### SHORT TASK:
Continue the real-time review of the talking-animal noir novel below, picking up right after its final entry.

CAVEAT: Spoilers are not intended but there may be inadvertent ones. You may wish (i) to take that risk and read my review before or during your own reading of the novel, or (ii) to wait until you have finished reading it.  In either case, I hope it gives a useful or interesting perspective.

EDIT (6 hours later, 14 Apr 10): a more fulsome warning having now started reading the novel below. BEWARE SPOILERS!

EDIT (17 Apr 10): Having said that, I personally don’t believe there are any real spoilers in my review. This book has to be read and nothing I say below will spoil the reading experience. But Caveat Emptor.

All my real-time reviews are linked from here:

 Cover by Steve Upham - Cover by Steve Upham

Prologue: The Ed Mahoney Incident

What’s this Travision? Am I reading aright? A Film Noir scenario with talking animals, missing Tortoiseshells, slinky Persians….  This seems to be a very weird scenario like crossing ‘The No. 1 Ladies Detective Agency’ with ‘Rupert Bear’ and with Robert Mitchum.  I can’t believe I’m reading this. Well, I do actually believe it, but I don’t think I would have read it in the first place if I hadn’t been already weaned into this strange world by first reading stories about Benji Spriteman in the Travis collection: ‘Mostly Monochrome Stories’ (which I real-time reviewed HERE)!

“…once the initial shock of seeing an Ape on a window-cleaning round becomes routine, you tend to ignore the little things.” (14 Apr 10)


Part One: What Happened


“…hoping against hope that one scene of terror wouldn’t be replaced by another…”

The Prologue ended “What on earth had happened?” and this chapter tells us in no uncertain terms: a genuine tour-de-force of how these animals reached human proportions, through a sudden transfiguration akin to that of a man to werewolf, but so different, so original… with mixed emotions mingled with unmixed emotions in the animals as they transfigured and then attacked (or not) and killed (or not) the humans – the humans they once loved or respected or hated…

Our main protagonist settles into his new office (once occupied by his master, J. Spriteman Esq) – J. Spriteman’s pet cat now a human-sized cat in the manner of his erstwhile owner. You know, I not only believe I’m reading this, I actually believe what I’m reading.

I am feeling my way in knowing how properly to review this book. Whether to describe the plot as well as to evaluate it. And whether to stop (as now) and deal with my findings at each end of a chapter… Or longer sections of text. Or what. Bear with me.  (14 Apr 10 – two hours later)



” ‘Didn’t you hear? They busted the Zoo apart. Animals took it over. It’s full of people now, all caged up. Wild, huh?’ “

Well, those of you you know me and Steve Duffy’s “The Lion’s Den” etc. in ‘Cern Zoo’ will know this novel must be personally becoming very special to me.  I need to take this novel step by step, savouring every moment.

Here, even our big Cat narrator’s taste has changed, say, from ‘Whiskas’ to prime steak. Watch them sprout! Agog for more. (14 Apr 10 – another 3 hours later)

### PROVIDED RECORDS:
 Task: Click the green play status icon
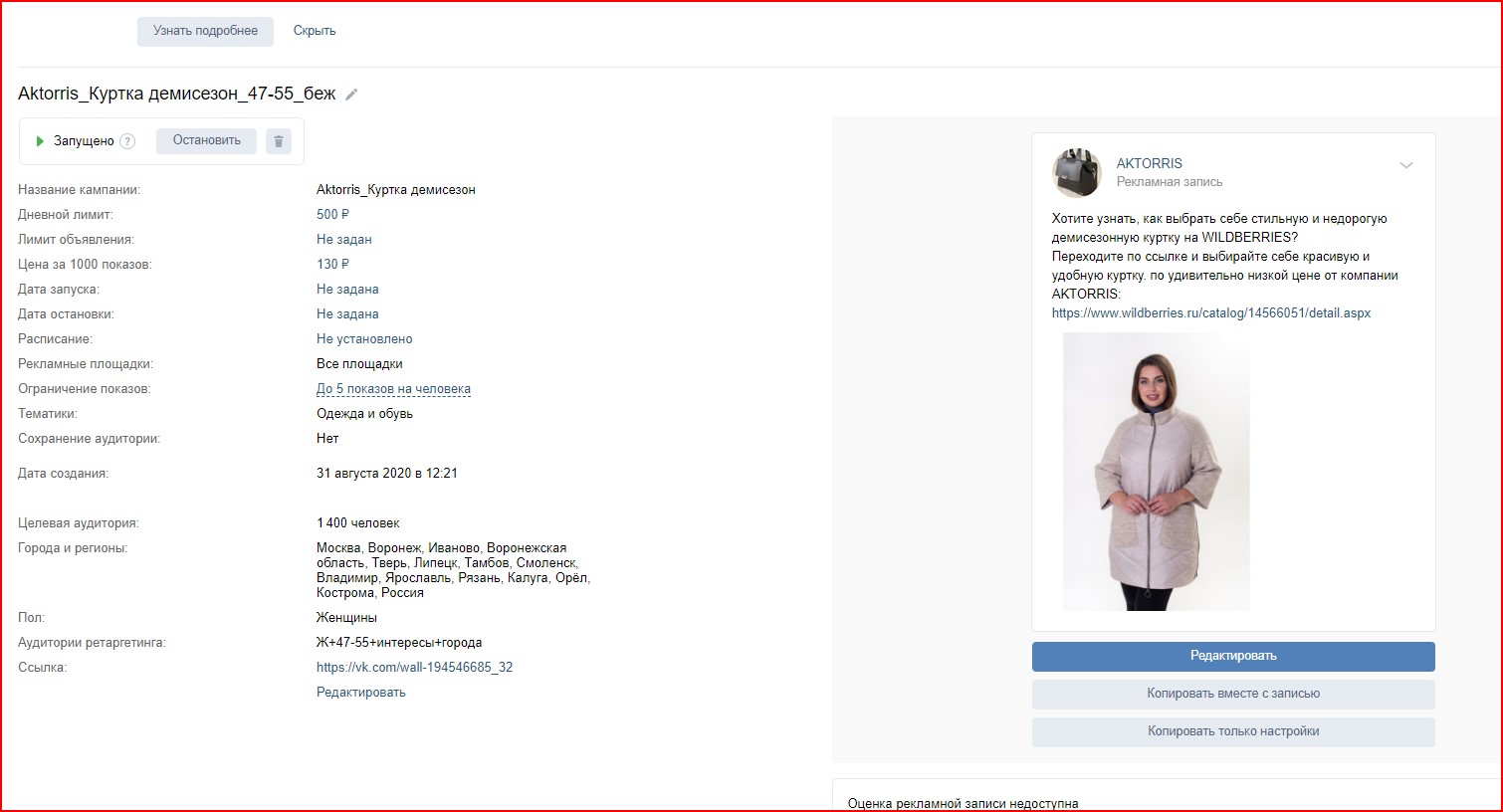[41, 141]
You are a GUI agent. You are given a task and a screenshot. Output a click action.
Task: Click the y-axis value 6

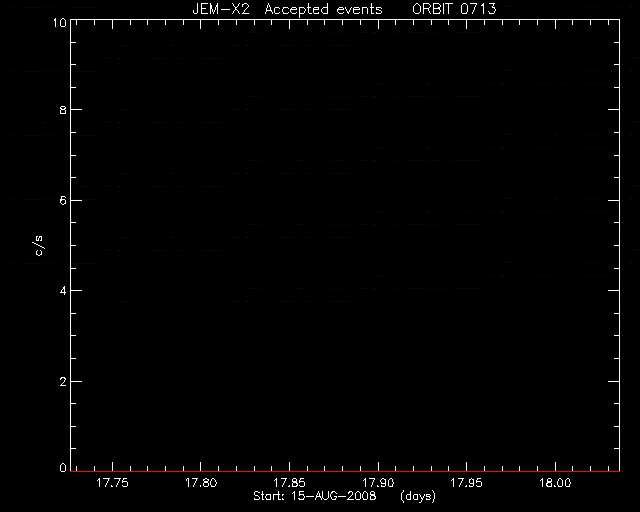click(x=63, y=200)
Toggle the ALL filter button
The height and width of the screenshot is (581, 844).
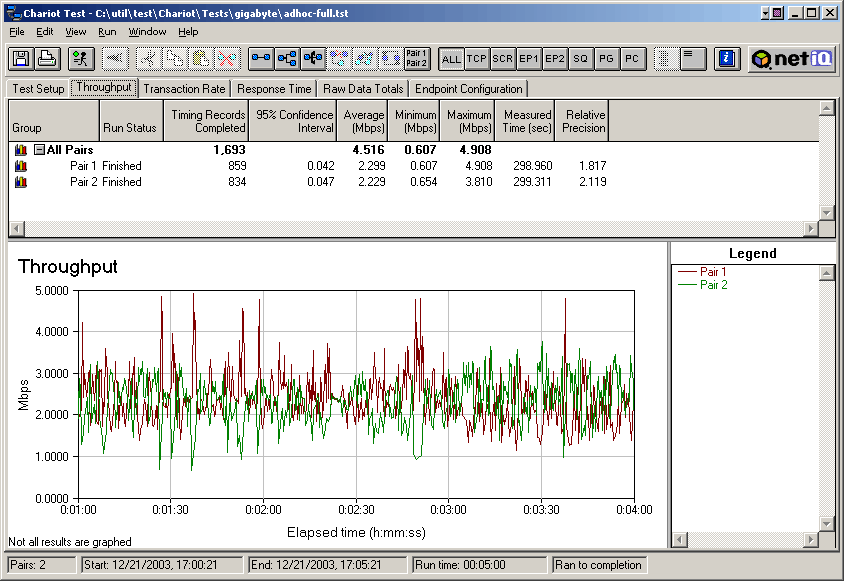click(x=451, y=59)
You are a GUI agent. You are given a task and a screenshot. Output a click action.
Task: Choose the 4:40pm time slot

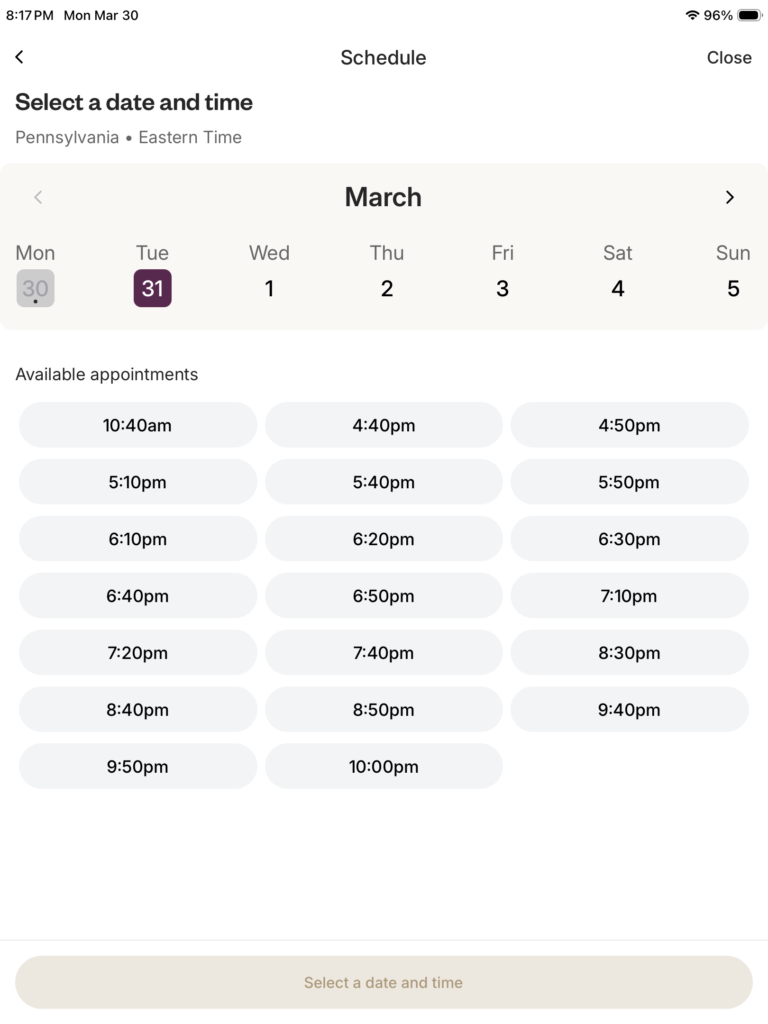tap(384, 425)
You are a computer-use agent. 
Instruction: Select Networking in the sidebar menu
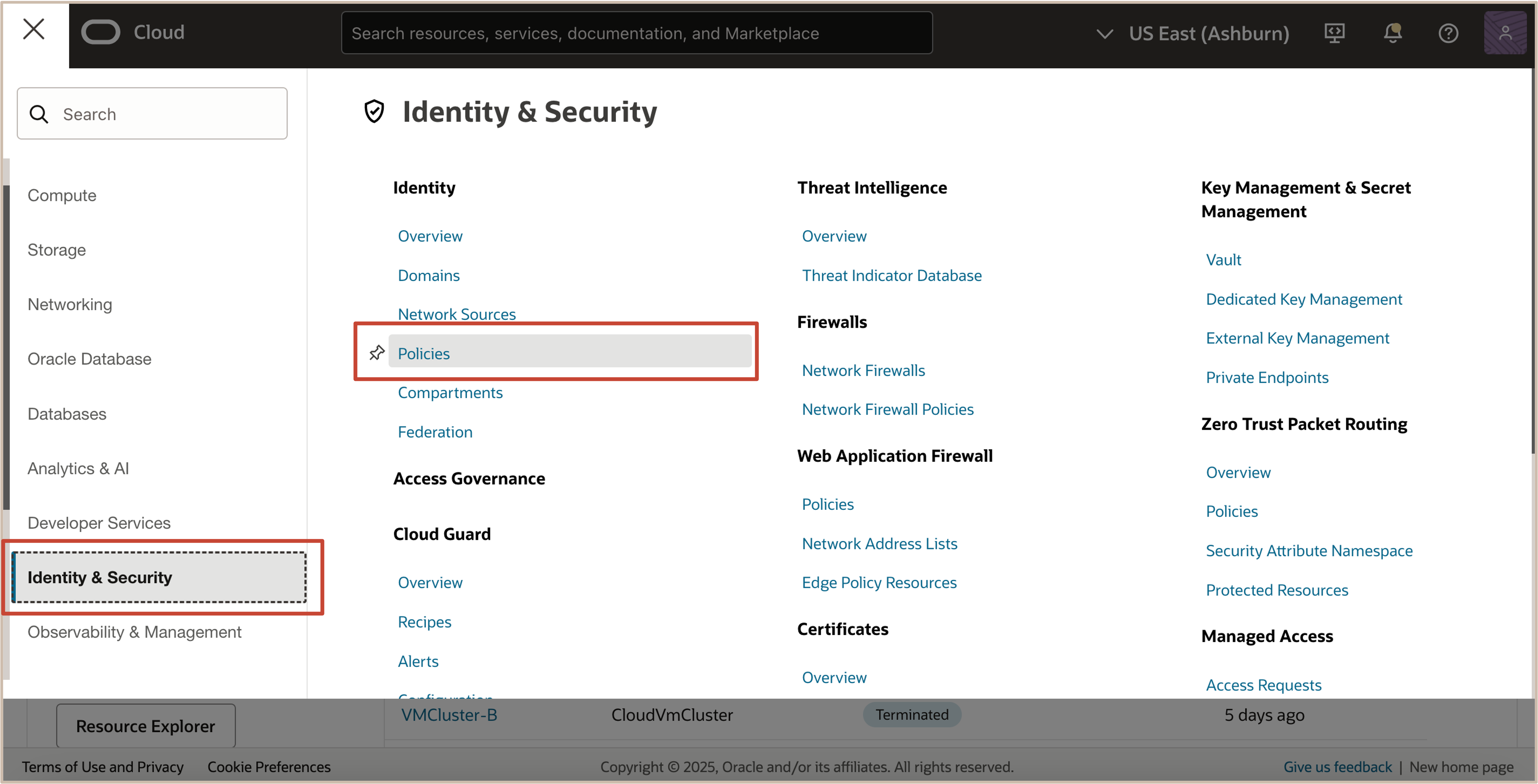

### ANSWER FOR THIS EXERCISE:
Our big Tortoiseshell cat narrator – who still uniquely shows at least some sympathy with the remaining humans in the Zoo and elsewhere – cringes at the utter cruelty that other animals show humans in the Zoo and elsewhere.  But there’s no stopping the process since the Big Change – and there is no stopping the prose that conveys these amazing scenes.  This book is something special, I can already sense. Wonderful evocations of both the wildly strident cataclysmic events (with things in the new Animal ‘civilisation’ nevertheless being tuned into shape gradually like a rehearsing Brass Band) and, in contrast, the more subtle emotions of the narrator upon considering the home of his erstwhile master, the photo album, the man’s loves and memories, a home the cat takes over from him as his own… really poignant when compared to….

“I was just in time to see two large Cats dangling a man and woman out of a window on the seventh floor…” (14 Apr 10 – another 3 hours later)



“You had two choices – live with it, or go gaga.”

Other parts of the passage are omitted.